Deltares / hydromt

HydroMT: Automated and reproducible model building and analysis
https://deltares.github.io/hydromt/
MIT License
68 stars 28 forks source link

Include data catalogs in other data catalogs #477

Open dalmijn opened 1 year ago

dalmijn commented 1 year ago

Kind of request

Adding new functionality

Enhancement Description

The ability to include data catalog's (yaml's) via e.g. an include statement in another data catalog (e.g. final.yml). The desired result then would be that the datasets from all the data catalog's are available in HydroMT.

Take e.g. a data catalog (data_catalog1.yml)

my_data:
  - meta: meta

And then include it in another data catalog (e.g. final.yml)

include:
  - data_catalog1.yml
  - data_catalog2.yml

era5_daily:
  - stuff: stuff
  - more stuff: more stuff

And then just read this catalog via DataCatalog('./path_to/final.yml').
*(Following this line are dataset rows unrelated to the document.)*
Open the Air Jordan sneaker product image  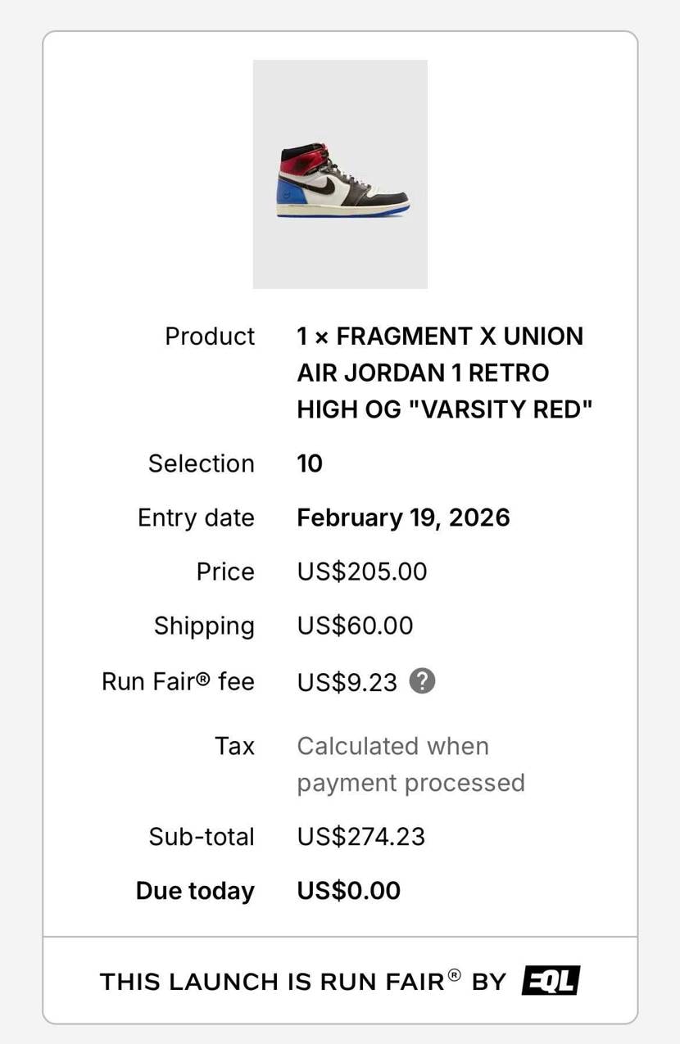pyautogui.click(x=340, y=174)
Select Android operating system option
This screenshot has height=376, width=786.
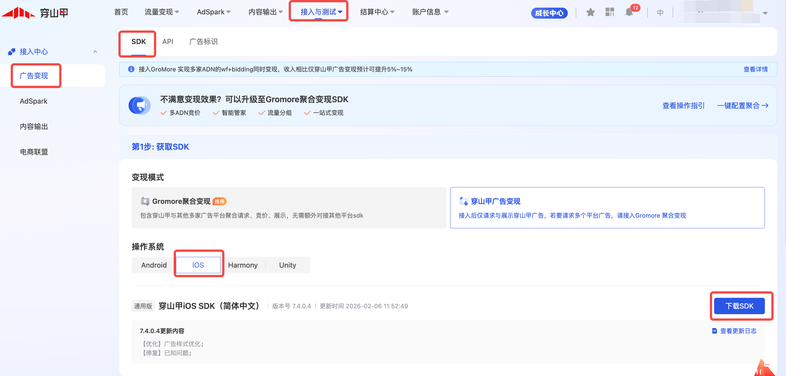click(154, 265)
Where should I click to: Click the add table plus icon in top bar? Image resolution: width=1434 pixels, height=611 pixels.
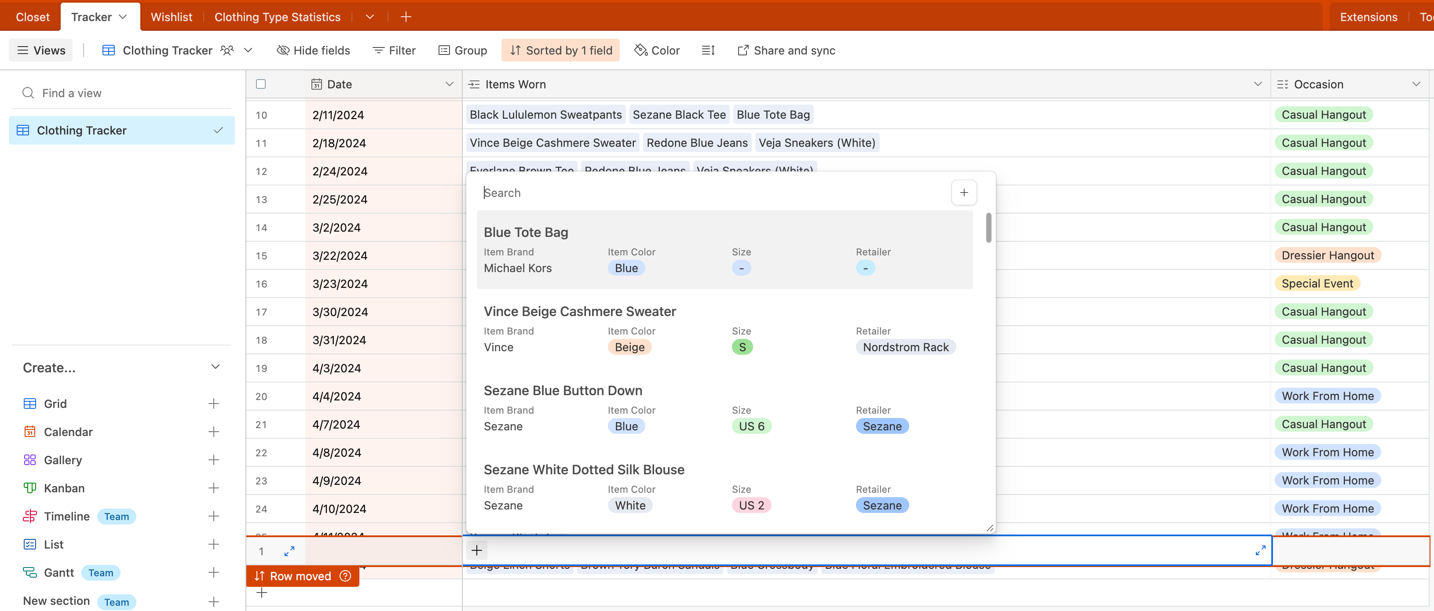tap(406, 17)
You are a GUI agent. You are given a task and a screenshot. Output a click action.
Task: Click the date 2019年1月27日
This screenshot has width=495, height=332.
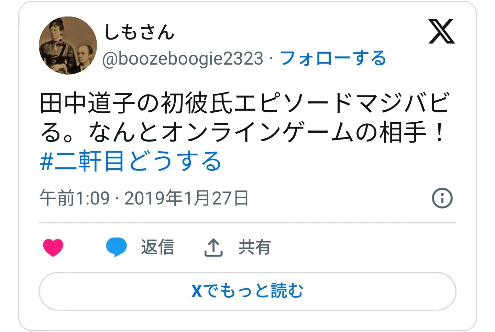[187, 198]
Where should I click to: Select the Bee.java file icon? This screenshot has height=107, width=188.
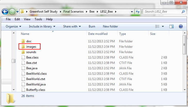(x=23, y=68)
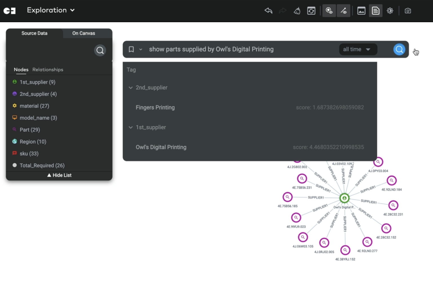Collapse the 2nd_supplier tag group
Viewport: 433px width, 294px height.
(x=131, y=88)
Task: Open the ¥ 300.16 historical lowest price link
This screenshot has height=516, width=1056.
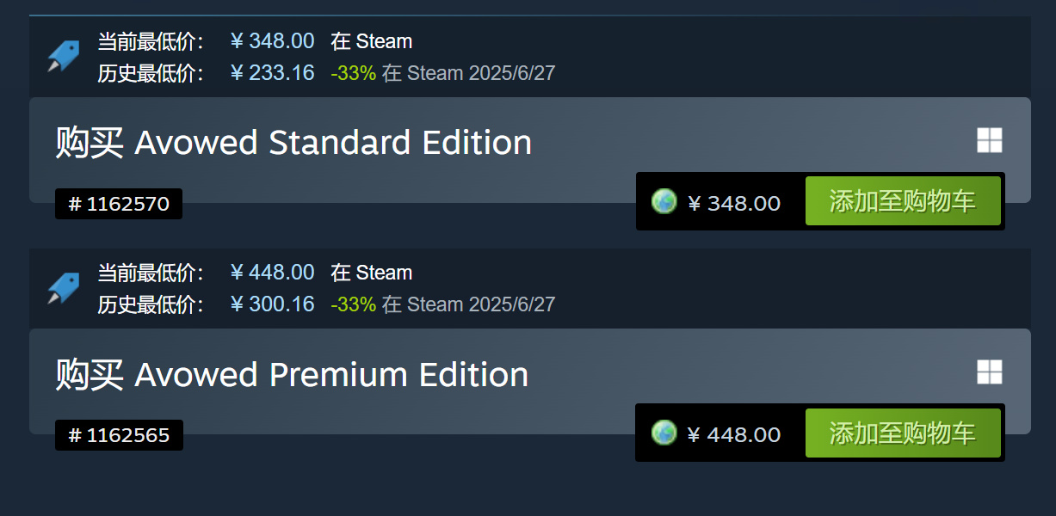Action: [273, 304]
This would mean though that include is no longer available as a variable for a dataset. How to include this is of course is up for debate. But I think this would be nice to have.

Use case

Where data catalog yaml's would become very large or where there would be a lot of seperate data catalog yaml's to be put in the data_libs list.

Additional Context

No response

hboisgon commented 11 months ago

I'm not sure if this type of functionality is really needed. In the hydromt build/update configuration under global you can already list the data catalogs you want to use as well instead of using the command line.

global:
  data_libs:
    - data_catalog1.yml
    - data_catalog2.yml
DirkEilander commented 10 months ago

I agree this has low priority. However it should also be rely straight forward to implement and I can image it can help to organize your data catalogs (if many). I think we should include it. Given the priority it won't be this year I think though. I've now added it to Q1 but we will discuss during the Q1 planning if that is actually feasible.

savente93 commented 10 months ago

noting this for the discussion when it becomes relevant: this will need a way to deal with conflicting information, espeically if aliases will still be there. i.e. if Cat A says X -> Y and Cat B says X-> Z what should the correct result be?

DirkEilander commented 10 months ago

noting this for the discussion when it becomes relevant: this will need a way to deal with conflicting information, especially if aliases will still be there. i.e. if Cat A says X -> Y and Cat B says X-> Z what should the correct result be?

I think we already handle this with a warning, whereby a source in the last cat overwrites the previous. This can already occur with the functionality shown by Hélène above.